Nei giorni scorsi è stato pubblicato un rapporto sui cheater e su come influenzino negativamente l’esperienza multiplayer dei giocatori. Lo studio è stato commissionato da Irdeto, la società che possiede Denuvo (il più utilizzato – e contestato – software anti-pirateria in circolazione), e tanto basta a rendere scientificamente prossimo allo zero il valore del rapporto in questione (che qui trovate in versione completa).
Uno studio sulla piaga dei cheater curato da chi vende soluzioni anti-cheat è scientificamente abbastanza inutile
Si legge, per esempio, che il 60% dei quasi diecimila giocatori intervistati (in sei diversi paesi, Cina, Germania, Giappone, Corea del Sud, Stati Uniti e Regno Unito) considera la sua
esperienza in multiplayer rovinata dai cheater, che questo porta a una minore propensione all’acquisto di contenuto in-game, e che potrebbe addirittura valutare di smettere di giocare al titolo in questione se il problema dei cheater dovesse persistere. Un problema oltretutto “
in costante crescita“, come dichiara in totale assenza di qualsiasi conflitto di interesse, e con la massima serietà possibile Reinhard Blaukovitsch, Managing Director di Denuvo, “
che riguarda i giocatori di tutto il mondo, e che pone una sfida impegnativa ai publisher“.

Insomma, più che ai gamer, il rapporto-spot è chiaramente indirizzato ai publisher, cui viene detto (in maniera neppure troppo sottile) di utilizzare le soluzioni anti-cheat di Denuvo, se non vogliono rischiare di perdere il prezioso denaro investito nei propri titoli. E vabbè.
Mi chiedo sempre cosa spinga la gente a barare online
Ciò detto, al di là dell’elevato valore auto-promozionale dello studio, ci sono comunque un paio di domande su cui ci si può trastullare in questo inizio di settimana. La prima è cosa possa portare la gente a voler barare online, con altre persone. Me lo chiedo sempre, ma non perché non conosca la – ovvia – risposta, quanto perché continuo a non considerarla accettabile.
OK la competizione, OK la voglia di arrivare primi, ma davvero per farlo si è disposti a rovinare l’esperienza ad altre persone? In passato non mi sono mai fatto problemi a barare per conto mio (
VALSSPELER e
motherfuckenkiwibastards per sempre nei nostri cuori), e persino ad avventurarmi nell’oscuro mondo dei trainer per avere crediti e/o vite infinite, ma mai e poi mai mi sarei sognato di farlo “in pubblico”, dove mi limito a prendere atto della mia incapacità, e tristemente suco.

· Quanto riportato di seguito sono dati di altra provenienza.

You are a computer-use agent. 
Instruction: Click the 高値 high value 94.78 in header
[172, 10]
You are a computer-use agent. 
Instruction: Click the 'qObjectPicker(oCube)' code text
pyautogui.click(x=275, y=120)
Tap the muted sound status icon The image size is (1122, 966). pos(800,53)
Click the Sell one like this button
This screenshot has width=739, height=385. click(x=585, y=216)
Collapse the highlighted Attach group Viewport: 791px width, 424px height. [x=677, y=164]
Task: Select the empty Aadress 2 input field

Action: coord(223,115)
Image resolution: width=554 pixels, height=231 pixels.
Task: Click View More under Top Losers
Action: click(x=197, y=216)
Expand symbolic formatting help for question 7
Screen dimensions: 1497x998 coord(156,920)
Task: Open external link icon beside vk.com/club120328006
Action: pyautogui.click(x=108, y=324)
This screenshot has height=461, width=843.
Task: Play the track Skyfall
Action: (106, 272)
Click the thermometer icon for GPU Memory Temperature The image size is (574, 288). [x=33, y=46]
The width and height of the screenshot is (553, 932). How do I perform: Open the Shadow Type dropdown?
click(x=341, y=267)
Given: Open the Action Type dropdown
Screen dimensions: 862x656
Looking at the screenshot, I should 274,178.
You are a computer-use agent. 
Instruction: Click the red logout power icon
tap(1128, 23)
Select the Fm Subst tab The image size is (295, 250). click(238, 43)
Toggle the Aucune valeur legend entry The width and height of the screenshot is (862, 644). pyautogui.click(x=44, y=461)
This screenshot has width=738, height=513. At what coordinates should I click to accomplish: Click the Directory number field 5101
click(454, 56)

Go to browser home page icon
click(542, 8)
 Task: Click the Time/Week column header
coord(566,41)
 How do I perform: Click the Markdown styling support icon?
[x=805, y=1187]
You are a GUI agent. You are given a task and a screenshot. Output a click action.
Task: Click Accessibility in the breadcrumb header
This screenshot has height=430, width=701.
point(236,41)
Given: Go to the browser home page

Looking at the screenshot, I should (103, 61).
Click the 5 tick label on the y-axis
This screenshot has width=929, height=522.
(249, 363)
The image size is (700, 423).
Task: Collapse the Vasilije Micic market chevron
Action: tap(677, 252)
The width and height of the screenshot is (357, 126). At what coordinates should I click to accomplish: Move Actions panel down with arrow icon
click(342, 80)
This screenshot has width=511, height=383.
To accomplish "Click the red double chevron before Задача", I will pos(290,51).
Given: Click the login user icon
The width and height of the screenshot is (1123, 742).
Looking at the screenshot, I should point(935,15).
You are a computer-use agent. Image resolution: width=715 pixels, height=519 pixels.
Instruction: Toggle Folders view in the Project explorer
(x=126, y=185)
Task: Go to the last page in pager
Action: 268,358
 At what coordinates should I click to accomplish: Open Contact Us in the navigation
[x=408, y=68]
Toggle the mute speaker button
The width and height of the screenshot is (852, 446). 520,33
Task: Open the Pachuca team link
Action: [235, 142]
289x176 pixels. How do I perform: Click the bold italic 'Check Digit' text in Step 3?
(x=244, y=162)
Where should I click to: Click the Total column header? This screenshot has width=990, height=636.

Infine, leggendo il rapporto, mi incuriosisce la metodica di raccolta dei dati, che non è spiegata molto chiaramente. Nel senso: sarei interessato a capire come sia possibile – oggettivamente – per una persona poter dire di trovarsi di fronte a un cheater, al di là di alcune situazioni abbastanza palesi come i wall hack, e se questo sia stato considerato nel porre le domande agli intervistati.
In Corea i cheater sono più del doppio che nel Regno Unito
Il rapporto di Irdeto si basa molto sugli effetti che il cheating ha sull’esperienza di gioco e sul valore del prodotto, e c’è persino una parte del documento che riporta una – prevedibile – correlazione tra quanti dicono di aver visto rovinate le proprie esperienze e quanti ammettono di barare. I numeri dicono che la percentuale di cheater si aggira attorno al 50% in Corea, contro il 17% nel Regno Unito e il 25% in Germania, il che sembrerebbe rendere la questione più grave in Oriente che dalle nostre parti, ma da inetto quale sono, la domanda la faccio lo stesso:
vi siete mai trovati davanti a gente molto più brava. per poi raccontarvi che “dai, stanno barando per forza, non possono essere così bravi, è per quello che perdo così male”?